The last EISA carnival before Regionals was hosted by Williams College this weekend. There were already several feet of base snow on the race courses at Prospect Mountain in Woodford, VT, but that didn’t stop more snow from falling overnight and into the morning of Friday’s classic races.
Despite soft conditions on Friday, the snow stopped and temperatures stayed below freezing, making for hard wax conditions in the classic tracks and a solid base for the skate races.
In the women’s races, Dartmouth’s Ida Sargent made a strong statement. She absolutely crushed the field in the 5km classic, winning by 48 seconds in a race which only took fifteen and a half minutes to complete. Caitlin Patterson of UVM was the second finisher, with Sophie Caldwell of Dartmouth in third.
When asked which aspect of racing was allowing her to gain so much time on her competitors, Sargent said, “Definitely transitions are one of my strong points – there’s a lot of ups and downs on this course, especially at the end there’s a bunch of shorter hills, there’s not any really long ones, and so that’s one of my strengths.” Sargent also thought it helped to pace herself, even though it was only a one lap race, “to just be able to have something left at the end, because that’s where most of the hills were on this course.”
In the 5km skate, Patterson started after Sargent and made a valiant attempt to race down her competitor’s split times, but though she came within 3 seconds out on the course, Patterson crossed the line 11.4 seconds off Sargent’s winning time, for another second place finish. Friday’s podium was replicated when Caldwell again secured third place.
Dartmouth women, headed by Sargent and Caldwell and backed by 4th place finishes from Katie Bono in the classic race and Erika Flowers in the skate race, continued their domination of the women’s team scores. UVM took second both days, with Patterson’s teammate Jennie Bender taking 6th and 5th in the races.
Franz Bernstein of UVM, in the yellow leader’s jersy, also had a decisive victory in the 10km classic race. He looked strong and smooth as he cruised to a 30 second lead over the rest of the field, making this his third first place classic finish in as many weeks. Patrick Johnson of Middlebury took second and Patrick O’Brien of Dartmouth took third.
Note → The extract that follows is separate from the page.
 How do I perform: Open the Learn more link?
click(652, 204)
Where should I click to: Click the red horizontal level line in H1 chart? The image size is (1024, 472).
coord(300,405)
Only O’Brien stayed on the podium for the skate race, and on the same 10km course as the day before the skate times were 2 minutes faster, but the time gap for the top three finishers was only 4 seconds. Eric Packer of Dartmouth was the surprise win of the day, edging Wyatt Fereday of Colby College – another fresh face to the podium – by just .9 of a second. O’Brien finished third, 3.2 seconds behind Fereday. Up to this point Fereday, who is much stronger in skating, had a season’s best finish of 6th.
Packer has had several 6th place finishes, but his best race this season has been a 5th place skate at the first carnival.
“I was actually really surprised,” said Packer of his win, “because I woke up this morning feeling like I was kind of getting a cold and I wasn’t sure I would race. I spoke with Ruff [Patterson, Dartmouth men’s coach] and he recommended that I go out, but just go out and just take it really easy on the first lap, and so I did that, and I ended up feeling much better than I have in the last couple weeks.”
Packer said this feeling sparked his realization that he had “probably been starting too hard” in races for the majority of the season and that “taking it slow on the first lap was just the right pace.” Packer started in the middle of the start list, so when he got a split after the first lap that put him in third he knew it probably didn’t mean anything, as none of the top competitors had been by the checkpoint. It wasn’t until the second 5 km loop that he picked up the tempo, after being surprised at how strong he felt.
“I had good legs in the last 3k, so that’s when I really went hard, when I realized that I could still ski fast.”
Dartmouth also won the men’s team scores on both days, although UVM and Middlebury came close in the classic race. Colby College was a new challenger to Dartmouth’s top score in the skate race, headed by Fereday and backed up by Sam Mathes in 8th and Jake Barton in 13th.
Although they took no podiums, Williams showed that they, like the Canadians in the Olympic 30km pursuit held Saturday, could benefit from a home-course advantage. Led by 5th and 8th place finishes by Alice Nelson and Kirsten Johnson, the Williams women took 3rd on Friday, while Dimitri Luthi and Keith Kantack placed 4th and 9th respectively in the men’s classic race. The Williams men took 3rd in the skate race, again led by Luthi in 4th place and followed by Alex Taylor in 5th place.
The piles of snow at Prospect Mountain were a welcome sight to many teams who have been dealing with thin or no snow at their home training areas. Sargent said that the toughest part of training was having to travel to skiable snow or – as in last weekend at Stowe – stay an extra day at courses that had good tracks.
Packer summed up his feelings after his exciting first place finish on the last day of the Williams Carnival by saying, “The trails were awesome, the snow was really awesome, good grooming, fun day.”